I was as glad to hear my friend’s voice as she was to hear mine. After responding to my question about what was going on in her life, she asked how I was doing. Shifting from one foot to the other in the increasingly cold phone booth, I enumerated all the things I was doing and how much I was enjoying them until I ran out of steam. My friend paused and then spoke.
“You hike up to an outhouse first thing in the morning, then you haul your family’s drinking water from the creek. No matter how cold it is, you go to the barn every morning to milk the goats, and do it again at night. You chop wood, tan hides, mend clothes, grind wheat by hand, bake your own bread, teach your children, and last week you, Rick, and the kids skied twelve miles round trip to visit Rick’s brother.”
“I love doing all those things,” I said. “They make so much more sense than driving up and down the Canyon to bring one kid to this friend’s house and another kid to that after-school activity, or shopping for clothes and furniture, or for that matter buying overpriced groceries wrapped in plastic.”
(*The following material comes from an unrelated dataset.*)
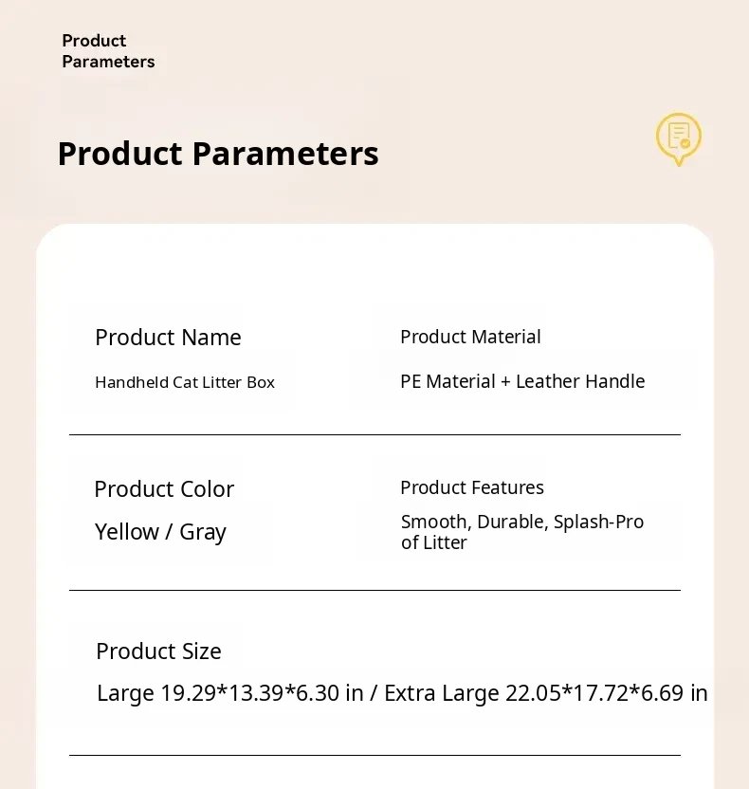Click the yellow document speech-bubble icon
Viewport: 749px width, 789px height.
pyautogui.click(x=678, y=138)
“I just don’t get it. You could be dining at the finest restaurants, drinking champagne, eating caviar, taking limos, and going to movie premieres. Instead you’re performing tasks that any woman in her right mind who could afford it would be asking her ‘people’ to do. Why would you want to give that up?”
I’d heard variations on that question from other friends and read similar questions in letters from fans who missed seeing me on tour. The way most of them put it was, “Why have you dropped out?” I might have answered, “I thought I dropped in,” but that wasn’t the answer they were looking for.
Why had I “dropped out”?
Because when I said I wanted to get back to the land, I meant it. Notwithstanding a local saying that there were only two seasons in Idaho—winter and the Fourth of July—there were in fact four seasons, each of which brought me great pleasure. I loved living within earshot of a creek in a forest with a view of mountains and meadows. And I was grateful to wake up every morning hundreds of miles away from the fast lane.
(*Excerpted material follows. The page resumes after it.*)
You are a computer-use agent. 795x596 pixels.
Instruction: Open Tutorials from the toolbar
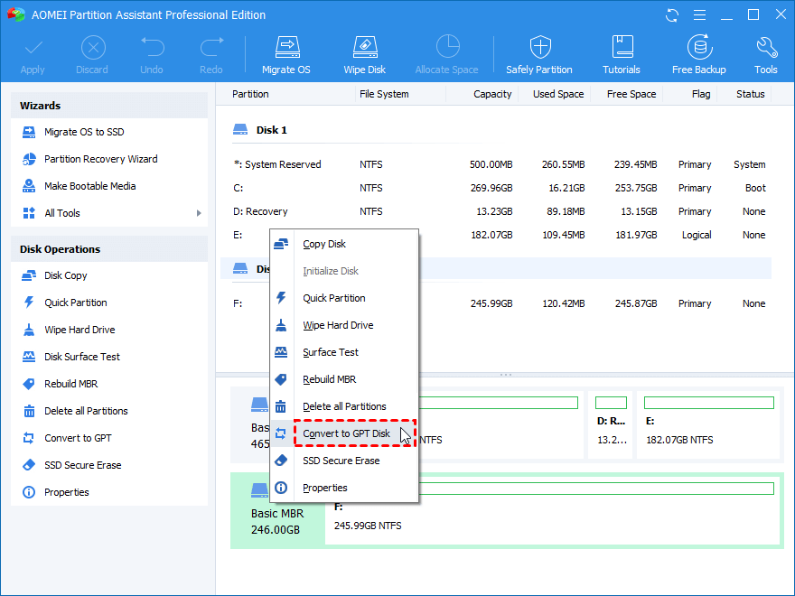[x=622, y=54]
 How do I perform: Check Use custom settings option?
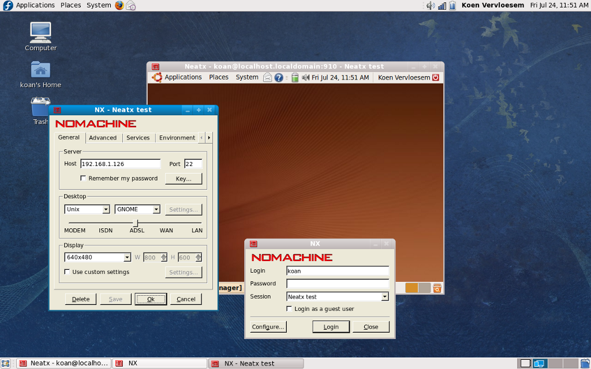coord(67,272)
Obviously, it was easier for me economically than for many natives of my adopted state. I had a dependable source of income, and though I had chosen to be where I was, I could leave at any time. Indeed, I did leave frequently for work and to spend time with my Goffin daughters. And though I was perfectly comfortable living without electricity and other modern paraphernalia, I was glad to have the occasional use of telephones, tape recorders, electricity, penicillin, and modern medical and industrial conveniences that had been unavailable before the twentieth century. But Burgdorf was affording my children and me a rare opportunity to live as close as we could get in modern times to a basic, down-to-earth way of life.
I wanted to say all that and more, but it was getting really cold in the phone booth.
Instead I said, “I’m okay. Really, I am.”
Just then I heard my neighbor approaching on his snow machine. He was hauling a cargo sled with our groceries and other items under a tarp.
“That’s my ride. I have to go.”
“Okay,” she said. “I just want to say two more things: I love you, and I can’t believe you’re not writing songs or playing music at all.”
Tears came to my eyes as we said goodbye. I hung up the phone, stepped out of the booth, put on my helmet, and climbed onto the back of my neighbor’s snow machine. Then, with a cloud of smoke and the distinctive sound of an accelerating two-stroke engine, we were off.